= Problem to work on =
Only a slice of the listing below is wanted. Retype the lines from the one containing "366x224 pixels." through the one containing "Given: Click the Number", exactly, both ends included.

::: Supplied material :::

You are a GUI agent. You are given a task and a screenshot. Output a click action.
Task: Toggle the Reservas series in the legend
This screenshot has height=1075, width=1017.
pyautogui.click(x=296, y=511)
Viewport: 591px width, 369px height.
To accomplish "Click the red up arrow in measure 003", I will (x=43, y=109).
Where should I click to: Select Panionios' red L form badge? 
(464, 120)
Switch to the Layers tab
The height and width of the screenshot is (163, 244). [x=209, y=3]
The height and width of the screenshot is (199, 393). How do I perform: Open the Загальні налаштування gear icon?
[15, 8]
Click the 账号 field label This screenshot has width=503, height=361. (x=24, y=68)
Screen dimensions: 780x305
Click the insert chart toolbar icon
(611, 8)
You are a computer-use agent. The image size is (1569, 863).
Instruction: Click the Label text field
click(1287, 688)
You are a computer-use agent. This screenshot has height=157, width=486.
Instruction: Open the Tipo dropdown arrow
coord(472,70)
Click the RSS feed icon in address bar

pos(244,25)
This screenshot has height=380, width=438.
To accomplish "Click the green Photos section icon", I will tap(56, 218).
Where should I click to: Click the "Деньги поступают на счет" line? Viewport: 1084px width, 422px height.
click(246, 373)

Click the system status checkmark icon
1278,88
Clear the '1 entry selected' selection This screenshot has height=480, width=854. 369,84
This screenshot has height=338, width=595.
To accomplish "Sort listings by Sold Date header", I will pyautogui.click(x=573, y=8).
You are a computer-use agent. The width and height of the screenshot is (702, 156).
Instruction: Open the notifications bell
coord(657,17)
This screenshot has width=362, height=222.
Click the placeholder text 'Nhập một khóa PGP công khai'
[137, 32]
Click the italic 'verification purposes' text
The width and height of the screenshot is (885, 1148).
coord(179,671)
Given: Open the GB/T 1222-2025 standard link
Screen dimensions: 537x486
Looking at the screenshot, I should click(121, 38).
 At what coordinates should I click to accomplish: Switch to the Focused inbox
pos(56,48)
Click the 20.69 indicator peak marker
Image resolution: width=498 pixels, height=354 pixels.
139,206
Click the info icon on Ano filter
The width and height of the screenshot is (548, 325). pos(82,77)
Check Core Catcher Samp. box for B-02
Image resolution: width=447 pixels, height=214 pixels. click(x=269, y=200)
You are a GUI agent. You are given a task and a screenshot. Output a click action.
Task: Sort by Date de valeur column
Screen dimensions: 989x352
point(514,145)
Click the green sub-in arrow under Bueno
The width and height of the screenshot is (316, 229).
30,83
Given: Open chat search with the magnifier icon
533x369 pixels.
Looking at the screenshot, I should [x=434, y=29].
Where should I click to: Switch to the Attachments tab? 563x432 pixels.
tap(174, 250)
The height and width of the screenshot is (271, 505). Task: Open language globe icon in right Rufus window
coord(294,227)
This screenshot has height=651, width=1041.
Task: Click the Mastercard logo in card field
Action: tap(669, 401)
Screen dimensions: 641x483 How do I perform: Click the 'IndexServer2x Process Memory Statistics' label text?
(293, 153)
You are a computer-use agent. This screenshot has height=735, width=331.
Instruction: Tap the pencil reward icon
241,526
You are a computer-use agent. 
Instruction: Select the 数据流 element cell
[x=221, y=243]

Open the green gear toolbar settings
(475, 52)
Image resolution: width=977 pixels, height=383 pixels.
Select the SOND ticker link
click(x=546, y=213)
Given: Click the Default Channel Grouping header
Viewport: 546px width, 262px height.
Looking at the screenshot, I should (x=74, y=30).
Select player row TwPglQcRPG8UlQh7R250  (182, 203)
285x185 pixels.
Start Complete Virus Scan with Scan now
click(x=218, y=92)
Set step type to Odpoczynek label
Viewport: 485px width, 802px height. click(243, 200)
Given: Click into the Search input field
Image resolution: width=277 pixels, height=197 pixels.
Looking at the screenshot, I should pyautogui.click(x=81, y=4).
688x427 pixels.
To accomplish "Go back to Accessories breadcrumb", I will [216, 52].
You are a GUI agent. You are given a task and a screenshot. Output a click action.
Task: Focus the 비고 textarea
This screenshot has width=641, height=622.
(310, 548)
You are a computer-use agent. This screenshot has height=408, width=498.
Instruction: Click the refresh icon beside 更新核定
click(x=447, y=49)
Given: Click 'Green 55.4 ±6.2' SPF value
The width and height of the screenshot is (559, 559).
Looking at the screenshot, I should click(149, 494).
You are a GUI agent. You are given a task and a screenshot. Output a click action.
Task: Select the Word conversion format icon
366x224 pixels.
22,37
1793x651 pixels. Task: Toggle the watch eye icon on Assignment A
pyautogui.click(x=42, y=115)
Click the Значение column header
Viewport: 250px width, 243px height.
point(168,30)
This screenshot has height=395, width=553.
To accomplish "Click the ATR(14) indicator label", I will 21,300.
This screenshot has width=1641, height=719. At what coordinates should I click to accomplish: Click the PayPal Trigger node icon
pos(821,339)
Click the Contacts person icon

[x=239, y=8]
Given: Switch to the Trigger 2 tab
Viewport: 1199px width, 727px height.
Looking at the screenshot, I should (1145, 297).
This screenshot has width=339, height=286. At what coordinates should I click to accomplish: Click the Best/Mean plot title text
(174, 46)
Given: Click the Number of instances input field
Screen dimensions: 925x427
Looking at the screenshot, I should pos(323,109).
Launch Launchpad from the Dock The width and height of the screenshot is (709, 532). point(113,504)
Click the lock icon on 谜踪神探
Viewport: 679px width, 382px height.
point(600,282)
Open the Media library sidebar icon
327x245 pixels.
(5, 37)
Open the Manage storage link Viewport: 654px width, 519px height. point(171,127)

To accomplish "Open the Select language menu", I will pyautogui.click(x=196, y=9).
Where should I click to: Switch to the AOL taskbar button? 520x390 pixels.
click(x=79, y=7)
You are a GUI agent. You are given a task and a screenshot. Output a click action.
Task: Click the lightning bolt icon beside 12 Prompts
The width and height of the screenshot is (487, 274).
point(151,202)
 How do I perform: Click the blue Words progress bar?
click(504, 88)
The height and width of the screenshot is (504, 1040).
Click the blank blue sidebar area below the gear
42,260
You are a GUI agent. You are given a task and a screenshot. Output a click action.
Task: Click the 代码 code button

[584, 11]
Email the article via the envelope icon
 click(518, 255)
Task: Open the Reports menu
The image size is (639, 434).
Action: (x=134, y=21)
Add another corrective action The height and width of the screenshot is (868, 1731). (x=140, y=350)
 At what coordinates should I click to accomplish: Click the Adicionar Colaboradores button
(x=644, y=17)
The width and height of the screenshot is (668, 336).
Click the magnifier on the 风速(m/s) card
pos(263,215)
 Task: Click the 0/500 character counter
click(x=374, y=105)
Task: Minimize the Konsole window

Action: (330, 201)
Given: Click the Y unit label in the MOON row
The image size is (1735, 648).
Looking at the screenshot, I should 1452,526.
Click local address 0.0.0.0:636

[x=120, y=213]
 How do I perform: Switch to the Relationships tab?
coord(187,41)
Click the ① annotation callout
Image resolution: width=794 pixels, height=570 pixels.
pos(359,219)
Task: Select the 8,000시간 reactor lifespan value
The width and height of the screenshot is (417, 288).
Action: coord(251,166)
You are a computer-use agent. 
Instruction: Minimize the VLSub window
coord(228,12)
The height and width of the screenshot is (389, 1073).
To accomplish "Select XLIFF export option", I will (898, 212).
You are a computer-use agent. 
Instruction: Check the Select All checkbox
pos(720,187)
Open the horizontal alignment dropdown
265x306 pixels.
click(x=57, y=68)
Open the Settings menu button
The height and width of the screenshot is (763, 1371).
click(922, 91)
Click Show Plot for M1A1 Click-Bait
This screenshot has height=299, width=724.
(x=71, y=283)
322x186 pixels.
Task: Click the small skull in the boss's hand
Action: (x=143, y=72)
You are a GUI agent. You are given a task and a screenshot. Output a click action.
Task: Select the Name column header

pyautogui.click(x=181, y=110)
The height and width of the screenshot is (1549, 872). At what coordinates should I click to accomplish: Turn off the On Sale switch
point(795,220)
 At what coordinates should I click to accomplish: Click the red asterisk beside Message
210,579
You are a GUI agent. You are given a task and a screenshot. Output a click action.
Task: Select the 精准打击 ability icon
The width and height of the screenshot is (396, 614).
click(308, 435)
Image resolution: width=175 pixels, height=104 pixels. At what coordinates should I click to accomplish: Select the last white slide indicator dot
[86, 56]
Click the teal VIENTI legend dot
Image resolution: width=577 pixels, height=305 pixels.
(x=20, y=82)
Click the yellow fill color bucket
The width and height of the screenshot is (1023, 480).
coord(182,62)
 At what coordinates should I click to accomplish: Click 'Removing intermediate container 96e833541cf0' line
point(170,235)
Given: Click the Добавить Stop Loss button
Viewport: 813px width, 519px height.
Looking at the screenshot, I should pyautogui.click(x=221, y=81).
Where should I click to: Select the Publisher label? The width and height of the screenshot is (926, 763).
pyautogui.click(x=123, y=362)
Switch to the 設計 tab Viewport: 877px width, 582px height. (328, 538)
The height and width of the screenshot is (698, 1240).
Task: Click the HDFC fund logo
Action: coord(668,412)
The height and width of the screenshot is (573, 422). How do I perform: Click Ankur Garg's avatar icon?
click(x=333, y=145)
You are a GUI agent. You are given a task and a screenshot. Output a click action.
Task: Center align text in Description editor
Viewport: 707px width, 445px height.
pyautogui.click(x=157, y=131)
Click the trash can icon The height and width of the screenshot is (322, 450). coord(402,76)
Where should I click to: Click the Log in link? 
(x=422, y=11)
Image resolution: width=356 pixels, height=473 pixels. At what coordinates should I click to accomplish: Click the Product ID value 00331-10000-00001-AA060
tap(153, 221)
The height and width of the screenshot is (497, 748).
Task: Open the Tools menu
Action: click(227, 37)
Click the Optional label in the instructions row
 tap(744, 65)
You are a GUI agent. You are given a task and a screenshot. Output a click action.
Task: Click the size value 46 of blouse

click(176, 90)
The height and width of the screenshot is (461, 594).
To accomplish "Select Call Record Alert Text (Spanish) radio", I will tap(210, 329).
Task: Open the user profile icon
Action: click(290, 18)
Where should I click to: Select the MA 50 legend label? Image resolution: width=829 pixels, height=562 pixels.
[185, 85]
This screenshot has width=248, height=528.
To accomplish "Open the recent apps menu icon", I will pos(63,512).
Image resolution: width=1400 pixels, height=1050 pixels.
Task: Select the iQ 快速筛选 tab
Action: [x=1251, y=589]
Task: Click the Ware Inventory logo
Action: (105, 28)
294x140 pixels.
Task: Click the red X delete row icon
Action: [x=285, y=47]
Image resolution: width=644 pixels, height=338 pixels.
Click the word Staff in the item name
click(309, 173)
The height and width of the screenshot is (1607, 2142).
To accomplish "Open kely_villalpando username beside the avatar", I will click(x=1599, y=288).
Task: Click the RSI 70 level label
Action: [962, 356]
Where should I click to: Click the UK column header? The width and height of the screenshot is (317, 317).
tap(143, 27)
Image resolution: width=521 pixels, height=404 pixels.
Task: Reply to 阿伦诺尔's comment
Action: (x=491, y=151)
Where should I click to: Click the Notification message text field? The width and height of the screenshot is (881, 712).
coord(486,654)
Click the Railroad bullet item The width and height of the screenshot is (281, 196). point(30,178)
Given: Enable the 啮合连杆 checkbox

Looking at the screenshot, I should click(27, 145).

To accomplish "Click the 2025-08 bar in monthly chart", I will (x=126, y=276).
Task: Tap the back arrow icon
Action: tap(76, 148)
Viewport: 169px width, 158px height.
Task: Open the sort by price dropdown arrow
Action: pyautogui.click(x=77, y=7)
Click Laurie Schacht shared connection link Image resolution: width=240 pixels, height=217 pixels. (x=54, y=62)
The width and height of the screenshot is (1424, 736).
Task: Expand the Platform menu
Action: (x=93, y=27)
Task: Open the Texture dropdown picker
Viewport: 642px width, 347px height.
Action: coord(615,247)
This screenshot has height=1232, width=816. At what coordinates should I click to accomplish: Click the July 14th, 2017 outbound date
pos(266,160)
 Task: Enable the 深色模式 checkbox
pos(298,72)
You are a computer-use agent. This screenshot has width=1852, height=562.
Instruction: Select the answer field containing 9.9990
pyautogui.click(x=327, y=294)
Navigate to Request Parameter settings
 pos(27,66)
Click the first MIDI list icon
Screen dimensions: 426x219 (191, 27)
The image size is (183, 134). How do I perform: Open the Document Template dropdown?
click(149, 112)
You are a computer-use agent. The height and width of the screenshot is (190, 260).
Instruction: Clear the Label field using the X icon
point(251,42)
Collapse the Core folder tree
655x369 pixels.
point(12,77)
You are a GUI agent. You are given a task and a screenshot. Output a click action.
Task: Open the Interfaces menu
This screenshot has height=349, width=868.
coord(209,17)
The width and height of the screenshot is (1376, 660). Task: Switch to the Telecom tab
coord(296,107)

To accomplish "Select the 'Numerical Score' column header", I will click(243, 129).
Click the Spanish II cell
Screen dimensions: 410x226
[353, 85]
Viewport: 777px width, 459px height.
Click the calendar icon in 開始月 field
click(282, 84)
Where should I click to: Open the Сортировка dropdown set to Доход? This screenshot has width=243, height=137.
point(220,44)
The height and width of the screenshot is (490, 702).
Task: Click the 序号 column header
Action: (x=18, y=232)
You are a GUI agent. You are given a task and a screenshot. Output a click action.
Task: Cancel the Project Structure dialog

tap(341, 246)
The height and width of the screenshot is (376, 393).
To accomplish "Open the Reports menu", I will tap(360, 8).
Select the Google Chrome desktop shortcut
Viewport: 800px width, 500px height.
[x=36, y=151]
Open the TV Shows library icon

:::

= Response to this task =
366x224 pixels.
22,37
1793x651 pixels. Task: Toggle the watch eye icon on Assignment A
pyautogui.click(x=42, y=115)
Click the Значение column header
Viewport: 250px width, 243px height.
point(168,30)
This screenshot has height=395, width=553.
To accomplish "Click the ATR(14) indicator label", I will 21,300.
This screenshot has width=1641, height=719. At what coordinates should I click to accomplish: Click the PayPal Trigger node icon
pos(821,339)
Click the Contacts person icon

[x=239, y=8]
Given: Switch to the Trigger 2 tab
Viewport: 1199px width, 727px height.
Looking at the screenshot, I should (1145, 297).
This screenshot has width=339, height=286. At what coordinates should I click to accomplish: Click the Best/Mean plot title text
(174, 46)
Given: Click the Number of instances input field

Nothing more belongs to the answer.